### Task description
Retype only what runs from the first line of the records to the line with "This screenshot has height=819, width=1456.", inclusive, and no pictures.
=== Begin Enclosure ===
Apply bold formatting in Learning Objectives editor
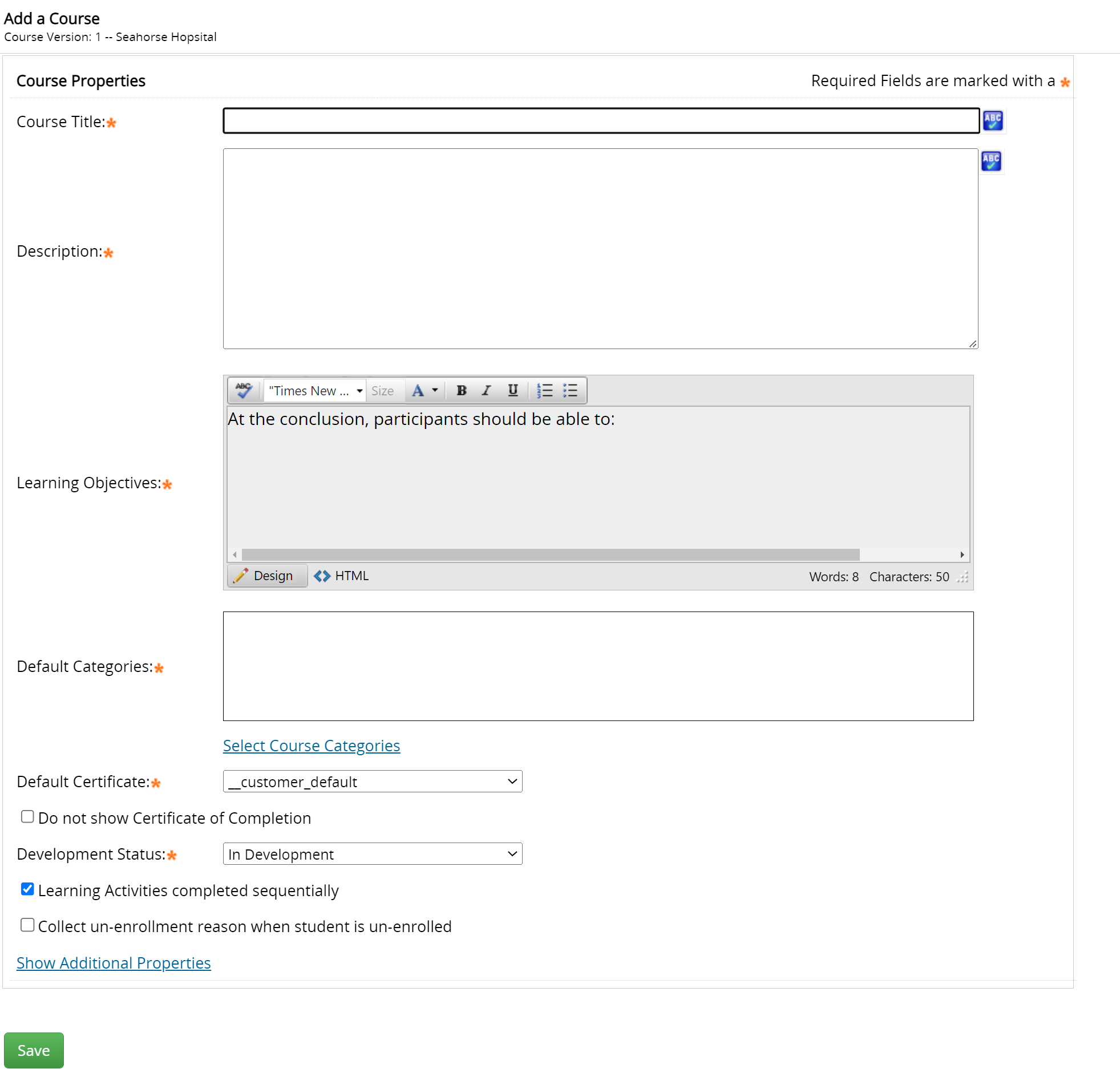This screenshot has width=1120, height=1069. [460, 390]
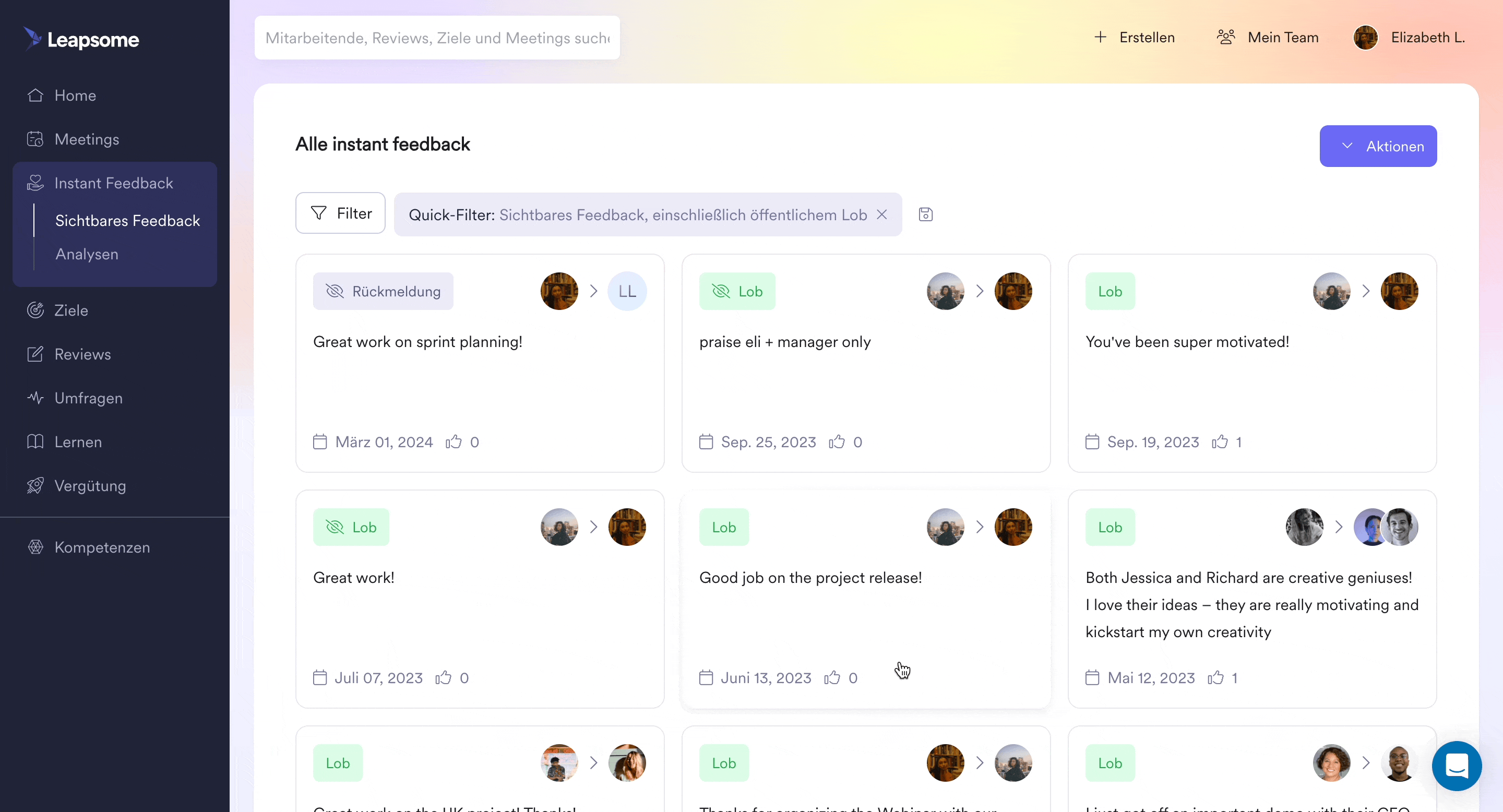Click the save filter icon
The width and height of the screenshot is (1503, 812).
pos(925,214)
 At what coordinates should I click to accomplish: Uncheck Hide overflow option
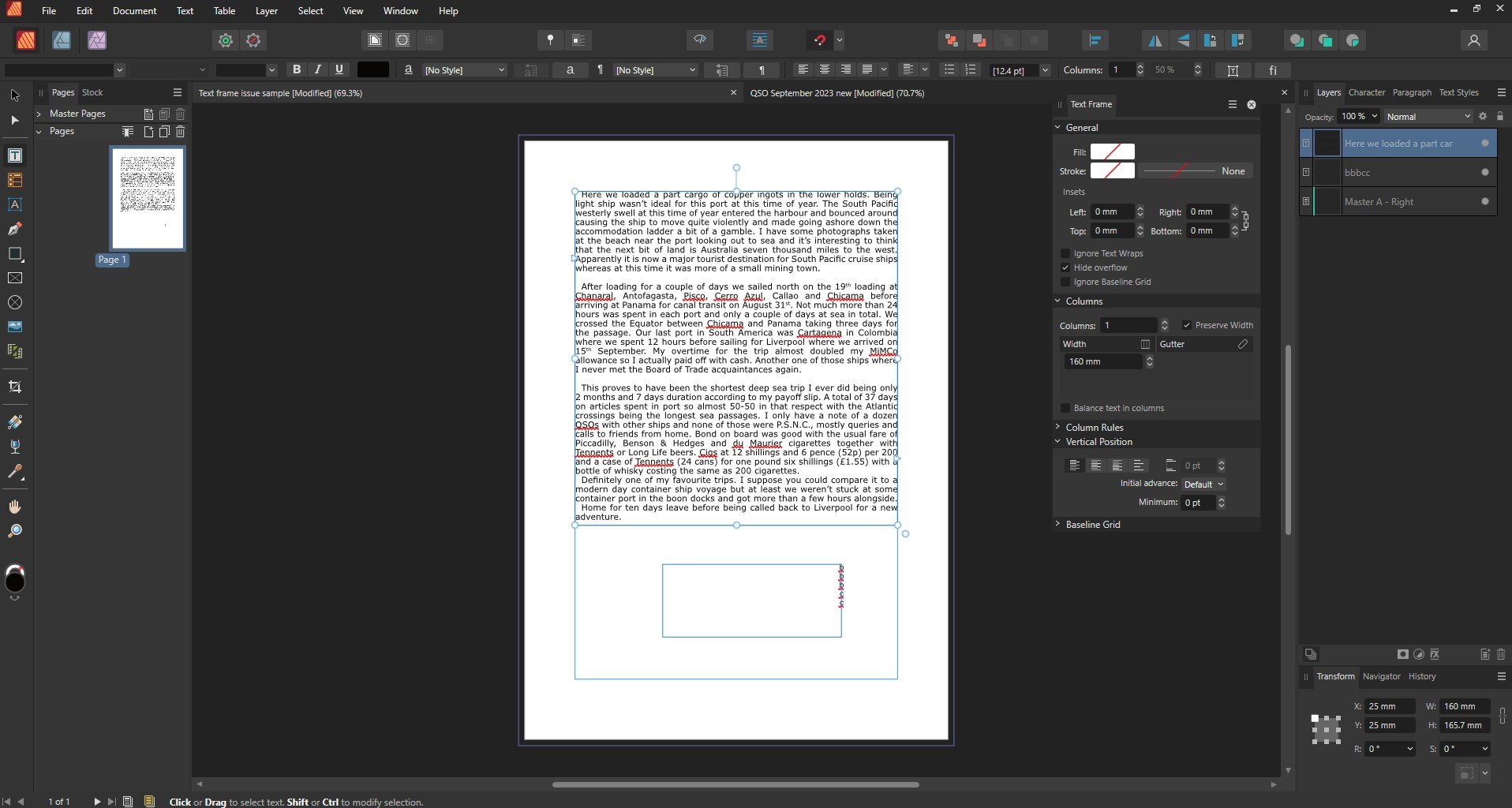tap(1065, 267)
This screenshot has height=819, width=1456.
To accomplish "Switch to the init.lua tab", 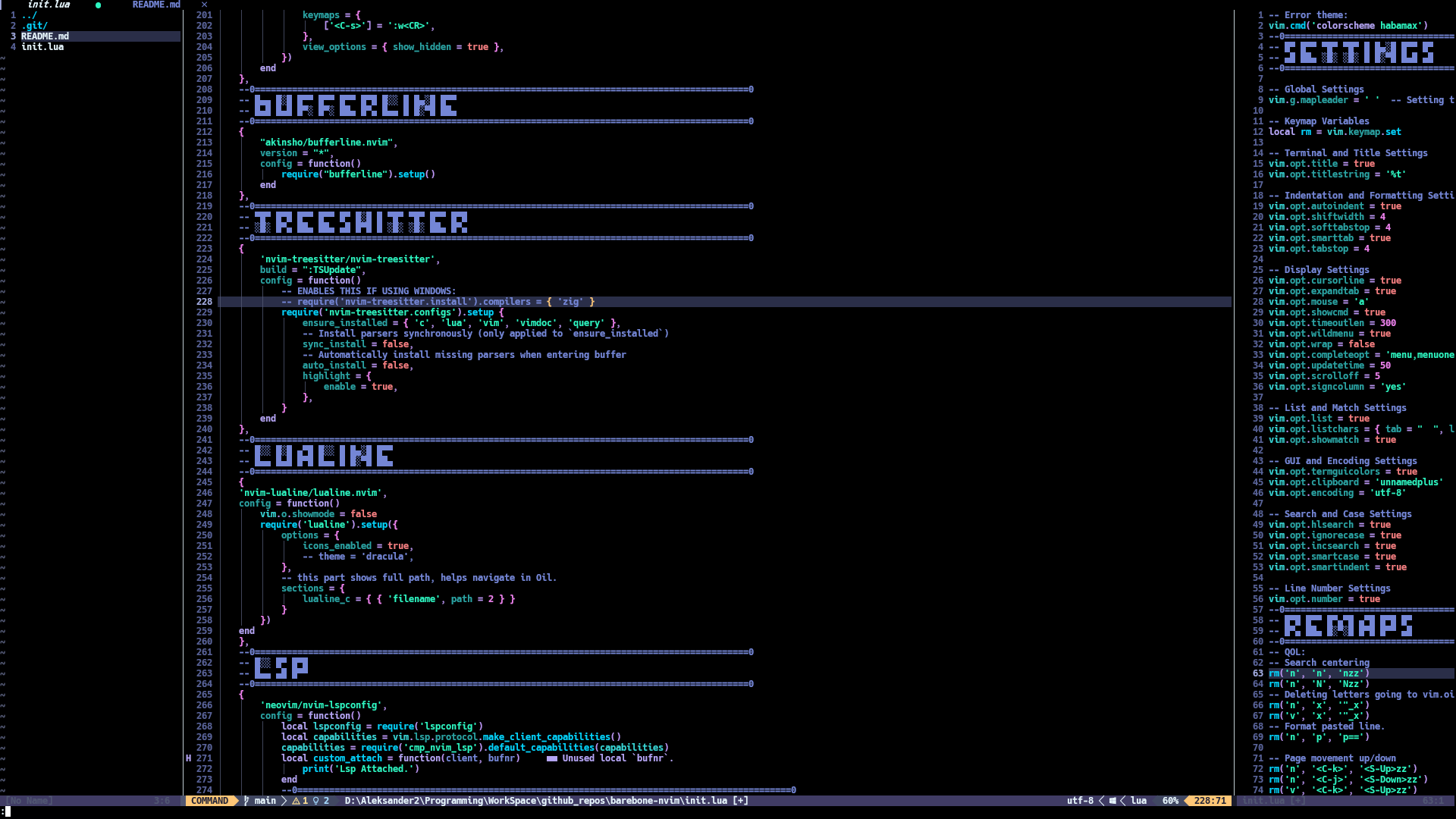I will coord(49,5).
=== End Enclosure ===
### Result for this task
Apply bold formatting in Learning Objectives editor
This screenshot has width=1120, height=1069. [460, 390]
Click the save filter icon
The width and height of the screenshot is (1503, 812).
pos(925,214)
 At what coordinates should I click to accomplish: Uncheck Hide overflow option
tap(1065, 267)
This screenshot has height=819, width=1456.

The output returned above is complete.